За это время она часто ночевала у нас. У нас и днем и вечером бывало много народа, собирались артисты, писатели, музыканты, часто приходили поздно, после театра, - так что ее приходы могли быть незамеченными. Кроме того, швейцар при нашем доме оказался нашим другом и всегда предупредил бы в случае слежки. На самом женском съезде она появиться официально не могла - но имела неосторожность войти в зал послушать выступления ее учениц: сама она обещала товарищам не выступать. Но темперамент унес ее - она не выдержала и вмешалась в дискуссию под чужим именем. Ее удалось каким-то чудом увести благополучно из зала, но на другой же день мы узнали, что зал оцепила полиция и пошла проверка документов. А. М. уже там не могло быть - она лихорадочно ходила по платформе Вержболово, не зная - выпустят ее или задержат.

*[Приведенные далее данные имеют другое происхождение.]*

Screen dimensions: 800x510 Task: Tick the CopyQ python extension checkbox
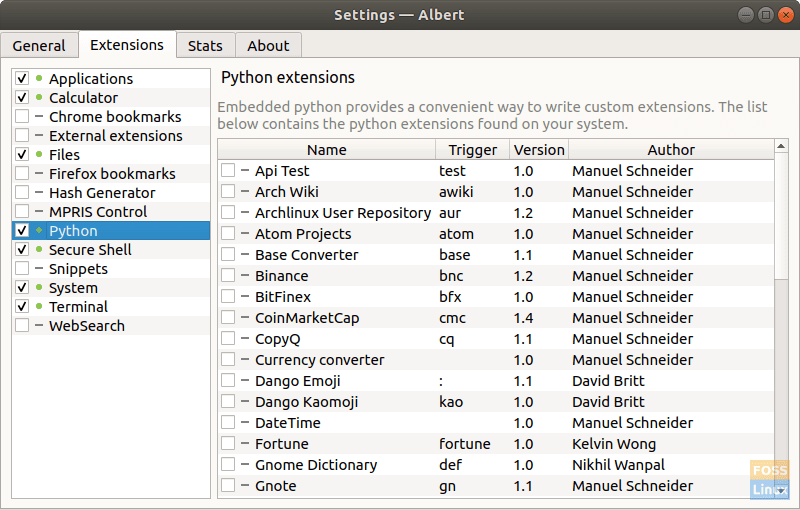pyautogui.click(x=228, y=339)
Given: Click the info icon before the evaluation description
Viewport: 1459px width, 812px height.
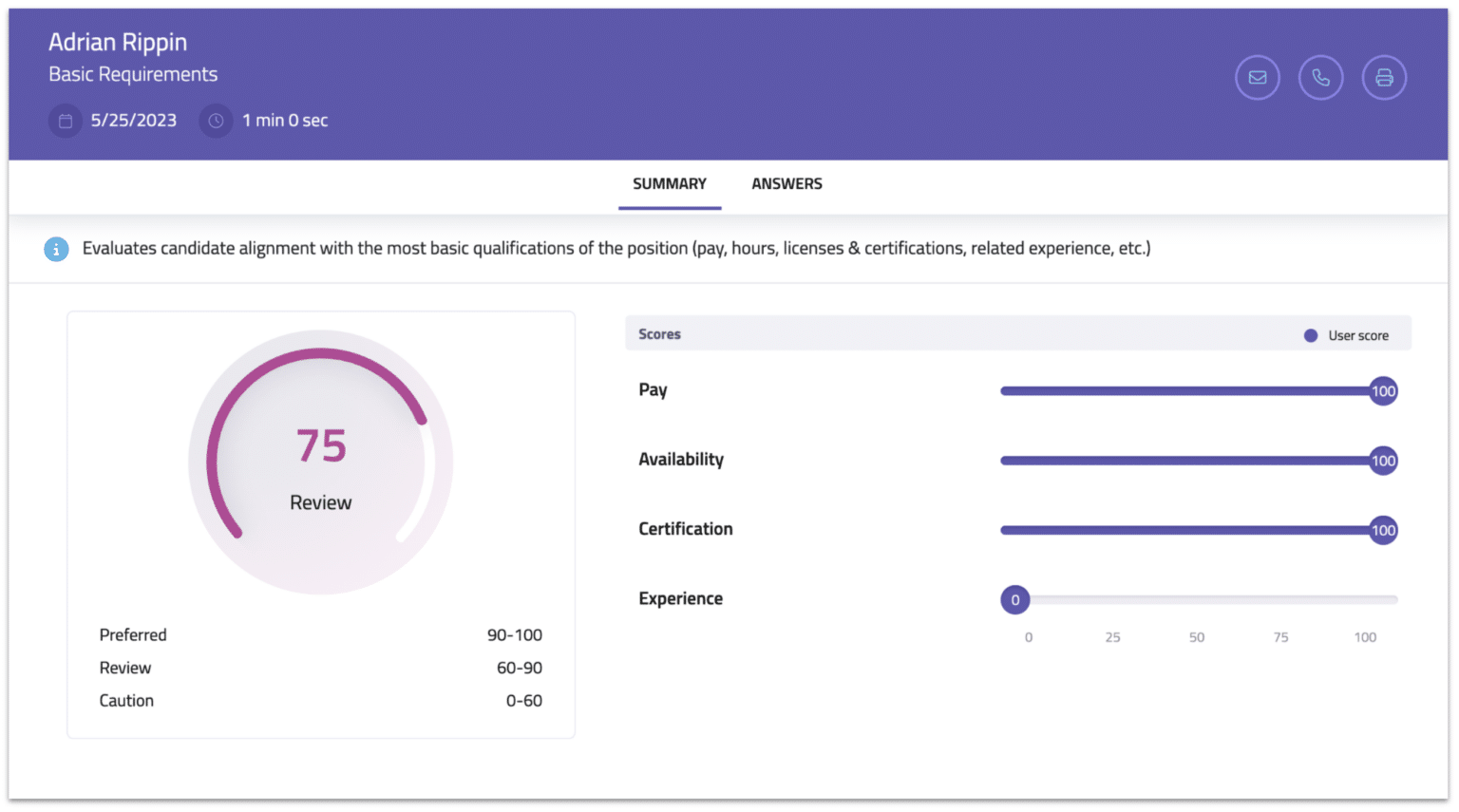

Последнюю ночь перед отъездом она провела у нас. Мы устроили для нее вечер, полушутя вспоминая некрасовских «Русских женщин». Композитор Василенко играл свои вещи, артисты декламировали, пели, - каждый старался «на память» дать ей лучшее, что мог. На другой день она уехала, а ее доклад был прочтен работницей Волковой.
Она же переехала границу с чужим паспортом - и надолго рассталась с Россией.
***
С тех пор для нас с А. М. началась новая жизнь - в письмах. Ведь у писем есть своя собственная жизнь. Я особенно убедилась в этом, перечитывая нашу переписку с А. М. за несколько десятков лет. Ничто так, как письма, - разумеется, если они написаны искренно, - не отражает жизни человека, его переживаний, настроений и внутреннего облика. Всегда мы сравнивали нашу дружбу с золотой нитью, проходившей через всю нашу жизнь. Иногда на этой нити завязывался узел: такими узелками были для нас наши встречи. Каждый раз, как я попадала за границу, если только А. М. была в «досягаемом месте», я посещала ее, иногда специально ездила повидаться с ней. Наши встречи мы обе считали «праздниками жизни». Выбирали такое время, когда она была более или менее свободна, между двумя агитационными поездками или лекционным турне, а я давала себе отдых после напряженной работы - выхода новой книги или постановки новой пьесы. И встретившись - мы словно сбрасывали с себя десяток лет, превращались в двух счастливых школьниц на каникулах. Обе мы умели работать - но умели и пользоваться отдыхом, каждым его днем, каждой новой прогулкой, новым впечатлением.
Уже в 30- х годах, из Швеции, А. М. писала мне:
«У моей секретарши стоит голубая гортензия. Для меня этот цветок сплетен с весной Груневальда, с твоей поездкой в один из средневековых городов Германии… Какой?» (Это я оставила ей голубую гортензию, уезжая на два дня в Гарц. О моей поездке туда я напечатала очерк под названием «Бабушкин ларчик» и посвятила его А. М.)
Она продолжает:
«Связан с нашими веселыми вечерами на Губертус-аллее. И умели же мы тогда посмеяться!» Действительно, мы умели смеяться - и веселились по самым пустячным поводам.
Вспоминаются милые эпизоды… Вот мы в скромном пансионе в Груневальде. Вечером, уже лежа в постели, говорю очень серьезно:
- Ну, теперь расскажи мне что-нибудь об Австралии.
Она, заплетая на ночь волосы, не менее серьезно отвечает:
- Замечательно интересная страна! Можешь себе представить - там деревья растут корнями вверх, рыбы летают, у птиц вместо перьев…
Я прерываю ее:
- Да я хочу, чтобы ты мне рассказала о положении женщины в Австралии - а ты о птицах!
Она начинает хохотать. Я говорю ей:
- Тише - за стеной живут сердитые старые дамы…
А. М. смутно помнит, что в случаях шума принято стучать в стенку сапогами, но не совсем ясно соображает, кто должен стучать. Она обращается ко мне с сияющими глазами и восклицает:
- А мы в них сапогами!
Тут уж начинается такой хохот, что никакие сапоги не помогли бы…
Вот мы в Монтре, в чинной гостинице над озером, куда я уговорила ее приехать ко мне на несколько дней, спустившись с высот Шальи, где она жила, и оторвавшись от работы.